Should You Invest In Something You Don’t Understand?

There used to be an adage in finance and investments that you’re best investing in those things you understand. This is why, as the (possibly apocryphal) story goes, Warren Buffett bought Dairy Queen: he understood ice cream and the franchise model, and “got” the concept immediately.

Warren Buffett is also old.

These days, the markets are dominated by Robinhood investors, by youngsters with a dollar and a dream, and by speculators hoping that Hertz will go up from pennies to dollars simply because pennies are cheap and dollars aren’t.

The Market #DeFi -es Logic

That’s deliberate, what we did with the subhead: logic is possibly defied by the decentralized finance market, colloquially known as #DeFi. Decentralized platforms — coins? tokens? businesses? not sure WHAT to technically call them — have entered the market and gone from zero to OMG in a few short months; one of these #Defi #Darlings (yearn.finance, or $YFI) has rocketed from 800 bucks to $13,000 in four weeks.

DAI token earning 50% interest
Is this an actual interest rate?

The screenshot above is from the Yearn website, and, specifically, the “Vault” tool on the page, where you can upload you coins — above is a DAI Stablecoin — and leave them there and make 50% interest.

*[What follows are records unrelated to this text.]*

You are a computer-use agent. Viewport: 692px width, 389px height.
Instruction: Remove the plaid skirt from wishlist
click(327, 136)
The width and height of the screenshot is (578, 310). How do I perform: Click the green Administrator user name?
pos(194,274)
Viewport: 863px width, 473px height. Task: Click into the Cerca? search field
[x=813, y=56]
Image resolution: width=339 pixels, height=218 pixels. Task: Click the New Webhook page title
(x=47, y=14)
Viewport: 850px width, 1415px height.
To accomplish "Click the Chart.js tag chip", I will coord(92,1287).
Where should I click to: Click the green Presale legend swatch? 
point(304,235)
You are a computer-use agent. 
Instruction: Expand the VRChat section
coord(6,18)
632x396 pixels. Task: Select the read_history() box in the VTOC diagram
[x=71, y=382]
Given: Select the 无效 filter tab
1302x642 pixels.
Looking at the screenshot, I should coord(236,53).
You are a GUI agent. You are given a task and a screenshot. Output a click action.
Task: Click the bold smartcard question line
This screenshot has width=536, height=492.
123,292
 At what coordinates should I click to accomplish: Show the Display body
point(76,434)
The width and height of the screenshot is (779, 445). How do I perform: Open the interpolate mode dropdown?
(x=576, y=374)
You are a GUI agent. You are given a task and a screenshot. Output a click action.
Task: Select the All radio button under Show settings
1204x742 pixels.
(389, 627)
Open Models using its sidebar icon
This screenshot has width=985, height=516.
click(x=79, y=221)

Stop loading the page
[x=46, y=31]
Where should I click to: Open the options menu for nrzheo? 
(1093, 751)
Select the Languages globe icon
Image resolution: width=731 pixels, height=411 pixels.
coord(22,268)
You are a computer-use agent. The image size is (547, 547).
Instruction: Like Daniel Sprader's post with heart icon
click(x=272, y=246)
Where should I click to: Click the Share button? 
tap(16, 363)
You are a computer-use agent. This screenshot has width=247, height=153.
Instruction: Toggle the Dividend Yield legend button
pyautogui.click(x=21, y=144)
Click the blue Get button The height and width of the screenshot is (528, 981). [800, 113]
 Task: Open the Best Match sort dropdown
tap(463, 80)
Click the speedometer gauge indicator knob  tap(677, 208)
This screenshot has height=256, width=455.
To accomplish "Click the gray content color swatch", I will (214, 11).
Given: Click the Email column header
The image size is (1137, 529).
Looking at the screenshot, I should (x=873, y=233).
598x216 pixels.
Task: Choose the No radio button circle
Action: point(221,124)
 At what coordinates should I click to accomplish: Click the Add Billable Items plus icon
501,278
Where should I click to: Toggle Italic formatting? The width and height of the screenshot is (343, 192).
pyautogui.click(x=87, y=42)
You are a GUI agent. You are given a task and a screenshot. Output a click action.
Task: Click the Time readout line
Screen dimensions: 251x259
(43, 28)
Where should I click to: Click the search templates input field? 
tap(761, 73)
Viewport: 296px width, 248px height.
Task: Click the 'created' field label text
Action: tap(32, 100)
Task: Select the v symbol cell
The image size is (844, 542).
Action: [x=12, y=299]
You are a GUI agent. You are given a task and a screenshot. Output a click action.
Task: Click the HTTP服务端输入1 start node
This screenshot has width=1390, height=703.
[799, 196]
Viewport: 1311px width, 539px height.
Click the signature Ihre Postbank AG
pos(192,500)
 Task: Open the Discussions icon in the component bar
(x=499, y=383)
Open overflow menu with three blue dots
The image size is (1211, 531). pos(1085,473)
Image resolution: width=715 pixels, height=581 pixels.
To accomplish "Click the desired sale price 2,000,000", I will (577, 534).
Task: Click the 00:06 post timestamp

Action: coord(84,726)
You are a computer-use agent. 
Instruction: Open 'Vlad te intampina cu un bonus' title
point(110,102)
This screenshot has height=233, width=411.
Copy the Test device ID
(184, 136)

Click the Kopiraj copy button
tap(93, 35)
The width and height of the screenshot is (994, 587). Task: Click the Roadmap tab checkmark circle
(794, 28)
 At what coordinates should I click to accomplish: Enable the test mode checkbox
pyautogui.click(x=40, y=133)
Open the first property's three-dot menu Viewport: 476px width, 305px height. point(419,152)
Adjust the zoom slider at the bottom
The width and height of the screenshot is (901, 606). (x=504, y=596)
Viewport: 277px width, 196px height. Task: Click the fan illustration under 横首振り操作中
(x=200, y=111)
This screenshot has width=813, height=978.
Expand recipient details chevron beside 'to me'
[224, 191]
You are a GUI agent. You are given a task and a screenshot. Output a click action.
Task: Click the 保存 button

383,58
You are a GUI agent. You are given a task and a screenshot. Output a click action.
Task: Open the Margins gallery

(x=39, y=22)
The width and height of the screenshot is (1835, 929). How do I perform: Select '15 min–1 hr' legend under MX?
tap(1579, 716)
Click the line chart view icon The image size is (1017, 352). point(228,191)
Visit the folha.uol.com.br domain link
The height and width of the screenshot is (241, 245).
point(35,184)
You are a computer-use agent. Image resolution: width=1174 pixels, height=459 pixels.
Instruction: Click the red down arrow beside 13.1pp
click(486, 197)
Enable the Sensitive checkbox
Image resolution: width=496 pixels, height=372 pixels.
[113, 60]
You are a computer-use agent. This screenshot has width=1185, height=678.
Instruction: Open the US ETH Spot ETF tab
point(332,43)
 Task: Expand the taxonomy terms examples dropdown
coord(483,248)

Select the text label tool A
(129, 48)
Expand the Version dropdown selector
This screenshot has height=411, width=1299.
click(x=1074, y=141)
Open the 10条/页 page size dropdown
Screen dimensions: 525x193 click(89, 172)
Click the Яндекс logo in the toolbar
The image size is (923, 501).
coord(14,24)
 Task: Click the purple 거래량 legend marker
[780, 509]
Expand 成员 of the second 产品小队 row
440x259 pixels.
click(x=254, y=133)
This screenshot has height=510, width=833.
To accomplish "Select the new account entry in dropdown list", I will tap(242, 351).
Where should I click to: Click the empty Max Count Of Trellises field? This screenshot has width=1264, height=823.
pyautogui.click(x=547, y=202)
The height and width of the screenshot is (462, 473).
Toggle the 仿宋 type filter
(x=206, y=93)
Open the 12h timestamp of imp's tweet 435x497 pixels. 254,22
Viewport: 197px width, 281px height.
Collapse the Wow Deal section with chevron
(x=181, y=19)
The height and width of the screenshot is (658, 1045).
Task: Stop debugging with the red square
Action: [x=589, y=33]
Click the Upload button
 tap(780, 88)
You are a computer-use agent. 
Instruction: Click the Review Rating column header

Right?

As we told you a couple weeks back — here’s the post on the Liquidity Machines Going BRRRRR — we were brand new to the concept of “yield farming,” and “liquidity machines,” and “stablecoin lending,” and interest rates that are straight up fire.

We had a couple ideas in a subsequent post (The Oldsmobile of the Crypto Market) for platforms that *could* catch fire; but, in the same breath where we told you to “do your own research,” we were doing our own research.

And we’re still not sure how it all works.

Curve Liquidity Provider token earning 97% interest
Only 97 percent?!?

However, we have picked up a couple of things — and we thank a couple of power-DeFi users, who we’ll talk about later — so we thought we’d share some of the knowledge here.

First, Think About Your Bank

It’s actually quite fun to think about this Defi space as the equivalent to a bank: if you want to break into the top tier of banking in the US, you need to have trillions of dollars in assets. Like this, from a chart from MX.com, showing the top 5 banks.

Top banks by total assets.
You probably bank at one of these institutions, America.

Obviously, this counts your money and my money and everybody else’s money in this list; lots of deposits, lots of withdrawals, and maybe a few mortgages and certificates of deposit and car loans and…the list goes on.

The banks above make their money from interchange fees — the tiny percentages charged for transactions — or from banking fees — gee, why does my bank charge me $5 monthly just to keep my money there? — or from the margin spread between what they lend at and what they pay in interest.

(A truism from community banking way back when was the “3/6/3 Rule:” Pay 3% in interest on savings, charge 6% in interest on loans, and be on the golf course by 3:00.)

These days, you need a lot of money in your vaults — I mean on a ledger somewhere, because it’s all a line entry on a computer spreadsheet — to really make it as a bank.

So, if we want to compare banking to Defi, how do we do it? Probably with a metric called “TVL,” or “Total Value Locked.”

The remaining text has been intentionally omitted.